Algorave, live coding, or whatever you want to call it or whatever you're doing with computery creativity -

We haven't seen it become a genre, at most an umbrella of different genres.
It may end up becoming homogenised though. Its a possibility.

I think how this happens is through the logic of neoliberalism - the notion of there being 'top artists' - the concept of 'success' - the goal of 'making money'.
(can provide more detail on why I think that is)

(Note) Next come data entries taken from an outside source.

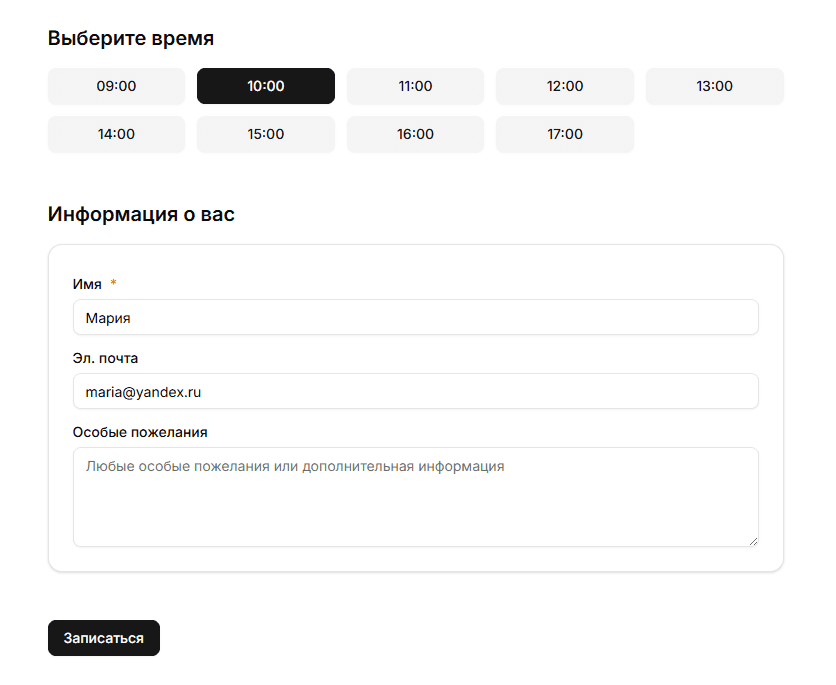The image size is (836, 685).
Task: Pick the 12:00 appointment time
Action: pyautogui.click(x=565, y=86)
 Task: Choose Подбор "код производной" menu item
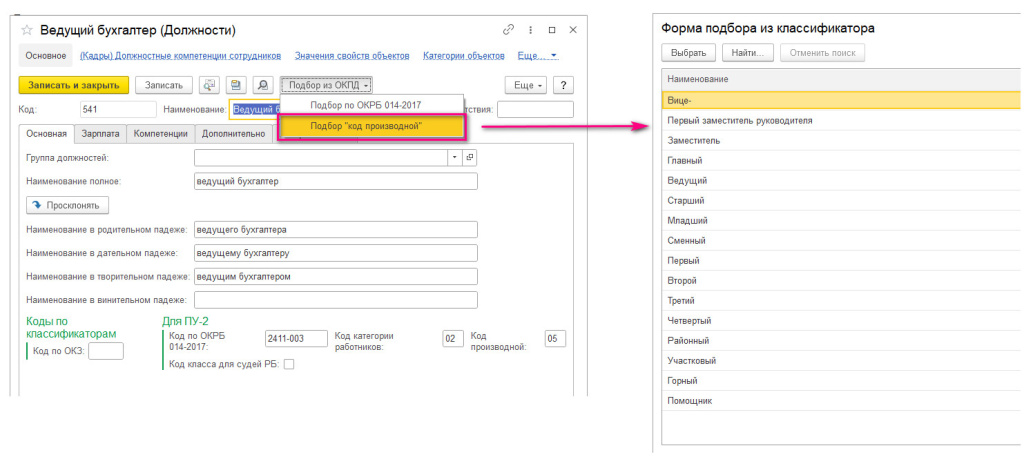(x=371, y=127)
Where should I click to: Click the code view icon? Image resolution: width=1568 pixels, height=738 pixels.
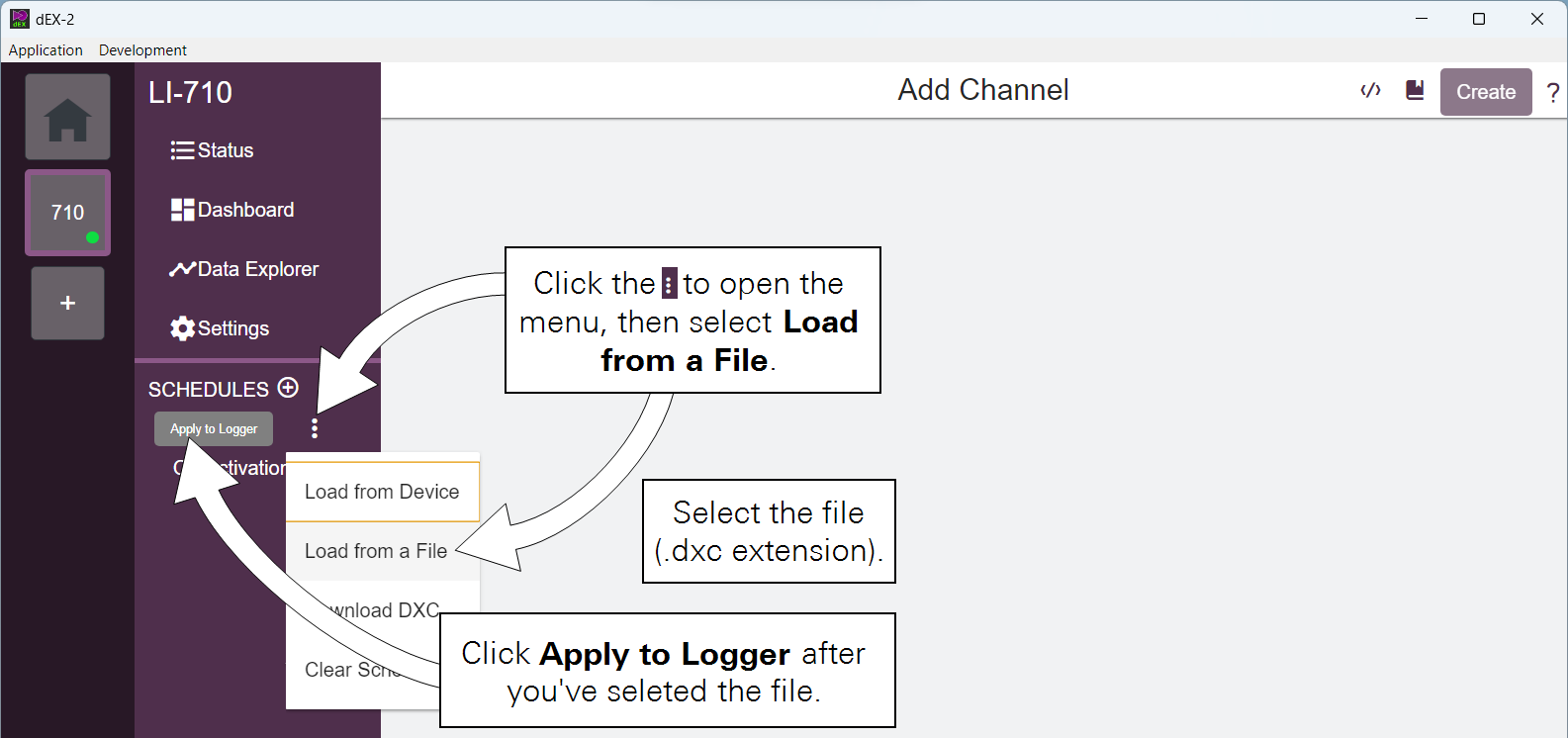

So maybe the values of the scene as we know it, embodied in things like 'no headliners', 'bad code only', quality NO energy YES and general yay vibes, will help protect against it becoming 'one sound' or 'bland'?

What do you think?

I think we can go further and break down the notions of performer and audience, we've seen this begin to happen at AlgoRhythms.
next one btw is here: https://luma.com/1db23uki
I feel 'pushing back' against unhealthy norms even if gently is a powerful force.

AlgoRhythms · Luma

And we're back! For the second one of the year! Expect lovely vibes, hand coded sounds and visuals, dancing, chilling, and the unexpected 😆 From 6:30pm we…

@synte
Personally I'm hoping the #liveCoding #AlgoRave movement will demonstrate what Dr. Ethan Hein states here
https://www.ethanhein.com/wp/2025/ai-slop-and-musical-creativity/
"but what about lowering technical barriers to creativity? The thing is, those barriers are one inch tall...The obstacles to musical creativity have nothing to do with equipment or money or education or anything else, they are one hundred percent psychological."